Joseph Stalin's industrial policies largely improved living standards for the majority of the population. Employment, for instance, rose greatly; 3.9 million per year was expected by 1923, but the number was actually an astounding 6.4 million. By 1937, the number of in-work rose yet again, to about 7.9 million, and in 1940 it was 8.3 million. Between 1926 and 1930, urban population increased up to 30 million. The mobilization of resources to industrialize the agrarian society industrial created a need for labor, meaning that the unemployment went virtually to zero. Several ambitious projects were begun, and they supplied raw materials not only for military weapons but also for consumer goods.

Industrialization influenced on many spheres of life. The Moscow and Gorky automobile plants were producing new automobiles that the public could utilize, and the expansion of heavy plant and steel production made production of a greater number of cars possible. Car and truck production, for example, reached two hundred thousand in 1931. A large number of secondary and secondary specialized schools appeared as the industrial workers needed to be educated. In 1927, 7.9 million students attended 118, 558 schools. This number rose to 9.7 million students and 166 275 schools by 1933. In addition, 900 specialist departments and 566 institutions were built and functioning by 1933.

The Soviet people also benefited from a degree of social liberalization. Females were given an adequate, equal education and women had equal rights in employment, precipitating improving lives for women and families. Stalinist development also contributed to advances in health care, which vastly increased the lifespan for the typical Soviet citizen and the quality of life. Stalin's policies granted the Soviet people universal access to health care and education, allowing this generation to be the first not to fear typhus, cholera, and malaria.

Soviet women under Stalin also became the first generation of women able to give birth in the safety of a hospital, with access to prenatal care. Education was also an example of an increase in standard of living after economic development. The generation born during Stalin's rule was the first near-universally literate generation. Engineers were sent abroad to learn industrial technology, and hundreds of foreign engineers were brought to Russia on contract. Transportation was also improved, as many new railways were built. Workers who exceeded their quotas, Stakhanovites, received many incentives for their work. They could thus afford to buy the goods that were mass-produced by the rapidly expanding soviet economy. The Soviet Union became the leading power.

 

Exercise № 73. Insert proper prepositions into the blanks.

 

Socialist competition was another form … appealing to workers' class feelings. Strenuous broadening and accelerating of socialist competition was declared. The grandiose plans were powerful stimuli … workers. Socialist competition was especially broad and multy-form since 1929.

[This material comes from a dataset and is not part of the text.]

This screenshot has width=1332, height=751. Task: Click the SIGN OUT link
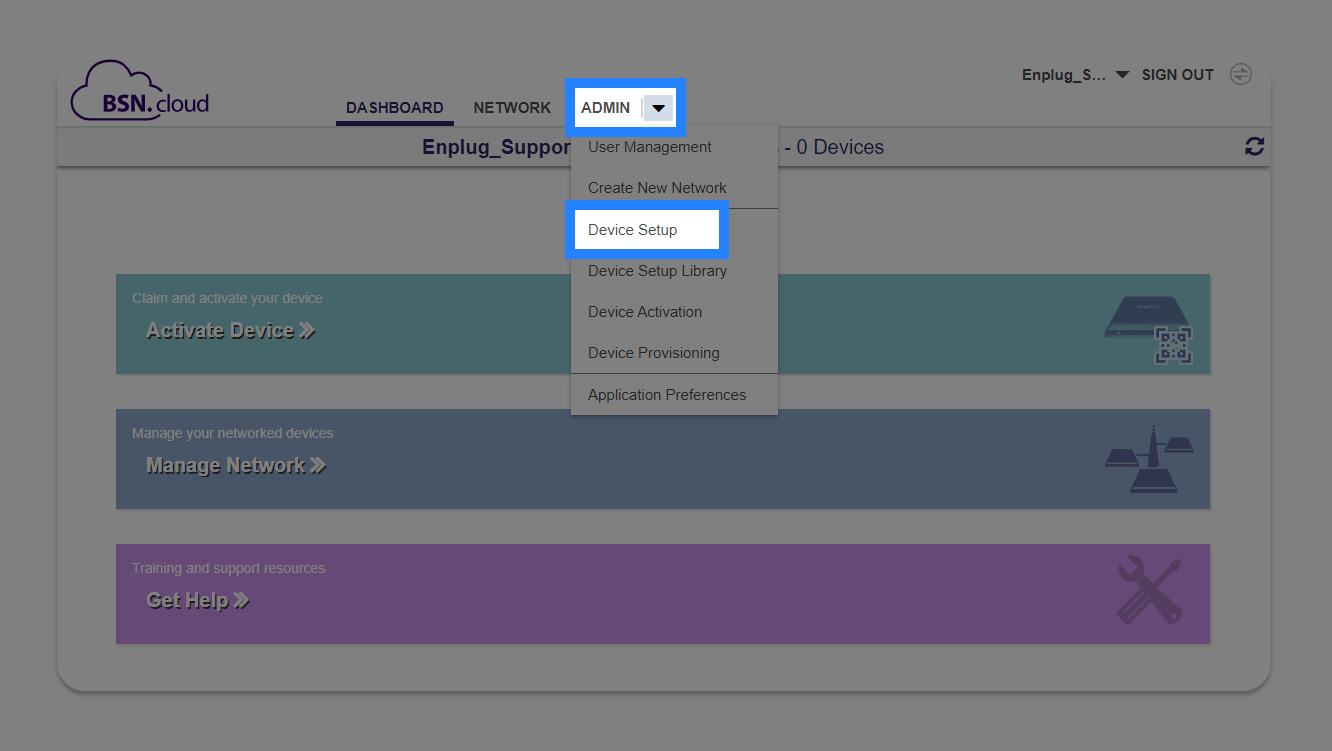coord(1177,74)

In 1931 self-financing worker's squads began … replace communes and collectives with equalized distribution of wages. The self-financing squads made agreements with the administration that included mutual obligations of the sides. Individual payment was used, for economy of tools, raw material, and the squad received certain bonus money that was distributed … the team, considering a certain worker's qualification, quantity and quality … labor. The procedure of expelling of unsatisfactory members of the team was simplified.

Since 1935 Stakhanov movement became the main form of socialist competition (named after Aleksey Stakhanov, a coal-miner, who in August 31, 1935, with the help of two unskilled workers took 102 tons of coal, which was 14 times more as compared with the production task). On the base of Stakhanov's movement labor efficiency in heavy industry … 1936 increased 25.5% as compared … the previous year; production tasks were raised 35-45%.

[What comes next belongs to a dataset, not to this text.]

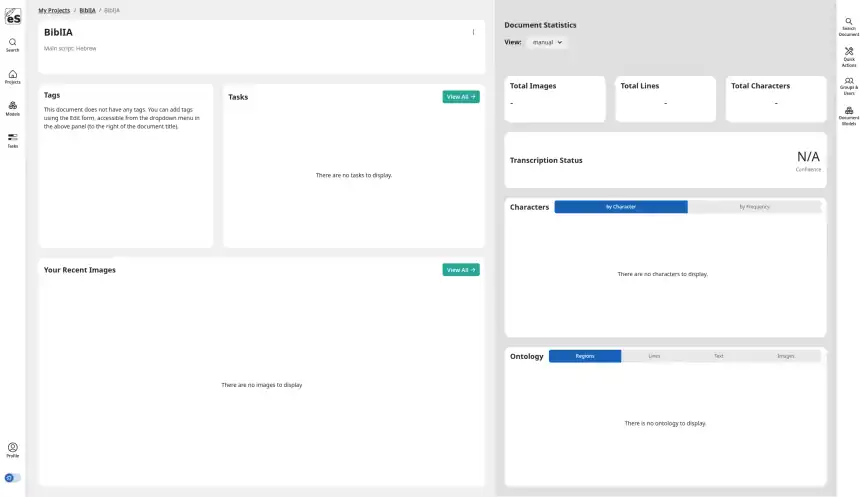Open Quick Actions in the right panel
This screenshot has width=862, height=497.
[848, 55]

In December of 1935 Plenum … the CPSU Central Committee decreed to make Stakhanov movement a movement … millions. Stakhanov shifts, days, decades, months were held, in which whole works, plants, production units participated. For the years of the second five-year plan, consumption of foodstuffs per capita began to increase. People could see that life grew better, that sacrifices were not in vain and that the Party began to settle the bills … the people's trust.